Dans la nature, on peut voir un vautour plus fort éloigner
à coups de bec un vautour plus
faible autour d’un
cadavre qui est pour eux, un bien public gratuitement offert à tous les vautours dans la
progéniture de la nature. Aucun de ces vautour n’est venu de sa propre volonté
à la réception du message annonçant la mort de la victime et aucun vautour n’a
informé un autre, à moins qu’on ne suppose que dans l’essaim, il y a un
récepteur unique du message et qui déclenche par son envol, l’envol de tous les
autres, et qui serait ainsi leur leader.
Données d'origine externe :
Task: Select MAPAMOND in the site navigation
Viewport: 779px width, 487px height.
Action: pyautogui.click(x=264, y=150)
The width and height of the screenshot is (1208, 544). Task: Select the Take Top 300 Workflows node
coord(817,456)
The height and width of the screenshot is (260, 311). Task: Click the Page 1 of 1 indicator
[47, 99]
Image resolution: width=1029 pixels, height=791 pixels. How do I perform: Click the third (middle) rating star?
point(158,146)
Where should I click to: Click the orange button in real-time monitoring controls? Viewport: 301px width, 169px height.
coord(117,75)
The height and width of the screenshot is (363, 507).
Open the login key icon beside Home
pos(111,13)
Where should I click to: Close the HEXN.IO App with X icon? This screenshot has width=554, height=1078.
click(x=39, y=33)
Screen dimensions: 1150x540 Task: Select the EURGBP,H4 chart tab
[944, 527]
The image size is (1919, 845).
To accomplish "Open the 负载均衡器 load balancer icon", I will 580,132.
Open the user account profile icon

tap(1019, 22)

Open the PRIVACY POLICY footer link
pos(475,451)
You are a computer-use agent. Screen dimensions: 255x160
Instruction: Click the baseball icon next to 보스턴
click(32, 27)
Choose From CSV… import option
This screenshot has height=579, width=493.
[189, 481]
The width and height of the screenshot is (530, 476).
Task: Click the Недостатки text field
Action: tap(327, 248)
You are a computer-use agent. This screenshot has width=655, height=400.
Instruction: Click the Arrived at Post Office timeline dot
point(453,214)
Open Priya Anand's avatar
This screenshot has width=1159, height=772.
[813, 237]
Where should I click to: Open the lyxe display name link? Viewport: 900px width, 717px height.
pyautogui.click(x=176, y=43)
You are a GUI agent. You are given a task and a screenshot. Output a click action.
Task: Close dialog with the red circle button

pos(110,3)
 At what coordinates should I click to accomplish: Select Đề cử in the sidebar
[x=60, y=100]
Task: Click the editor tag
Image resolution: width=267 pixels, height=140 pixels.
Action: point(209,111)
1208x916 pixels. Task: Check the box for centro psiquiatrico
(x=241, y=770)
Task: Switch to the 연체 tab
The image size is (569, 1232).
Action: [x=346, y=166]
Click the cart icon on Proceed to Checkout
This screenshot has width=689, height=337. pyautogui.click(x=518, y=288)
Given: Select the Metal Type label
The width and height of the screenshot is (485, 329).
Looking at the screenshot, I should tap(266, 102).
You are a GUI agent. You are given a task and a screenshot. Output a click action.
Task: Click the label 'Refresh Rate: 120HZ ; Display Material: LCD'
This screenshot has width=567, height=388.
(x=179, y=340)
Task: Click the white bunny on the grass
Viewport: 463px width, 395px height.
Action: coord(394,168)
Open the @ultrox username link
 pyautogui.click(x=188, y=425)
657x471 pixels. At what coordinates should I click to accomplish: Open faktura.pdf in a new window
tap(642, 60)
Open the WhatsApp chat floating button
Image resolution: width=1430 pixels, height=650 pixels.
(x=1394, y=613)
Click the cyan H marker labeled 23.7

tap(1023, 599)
Aucun homme ayant un esprit de
justice, je crois, ne songerait à éloigner ces êtres ainsi venus de quelque
part de la nature, de cet « objet signifiant » qui est pour eux, un
chose commune, un bien public, un tronc commun par lequel il forme un même
être, un même sujet prenant des présences matérielles multiples et séparées dans
le même monde. Parce que c’est la nature qui les créés de la même source qu’elle
a créé la victime et qui a établi entre eux, un lien de parenté qu’ils ne
peuvent couper ou transformer ou minimiser, rendre insignifiant. Même s’il s’agit
d’une vie d’un troupeau de vache et que la scène se passe devant le
propriétaire de la bête morte, il n’en aurait pas reçu l’indication de la
nature, parce que la vie du bétail qui meurt sans l’arme du berger n’est plus
la vie sous la direction du berger. Elle retourne ainsi à ses premiers
propriétaires dans la nature, parmi lesquels le vautour, mais pas le lion.
Un
père de famille pourrait-il se comporter ainsi à l’égard de son ami ou d’un
hôte autour du même plat dont il est le financier ou le producteur associé ou
exclusif des éléments qui ont permis la préparation du repas ? Le berger
qui est le propriétaire de l’animal mort autour duquel se nourrissent et se
battent les vautour, ayant bien le pouvoir de séparer les vautour de ce que la
nature leur a attribué dans son capital universel de biens, de les éloigner de
ce qui leur est nécessaire, et qui ne l’aurait pas fait, peut alors bien se
demander si le vautour le plus qui a éloigné provisoirement ou définitivement le
vautour plus faible, tient son action de l’autorité de la Nature qui lui a
donné sa force extensible et compressible. En termes plus simples et clairs, il
se demanderait : l’action de la force du vautour le plus fort qui éloigne
l’autre vautour du groupe plus faible que lui provisoirement ou définitivement,
est-elle légitime dans le système de droit de la nature, s’agit-il d’une action
droit ou conforme avec l’activité et l’ordre général de la nature, s’agit-il d’une
action juste ?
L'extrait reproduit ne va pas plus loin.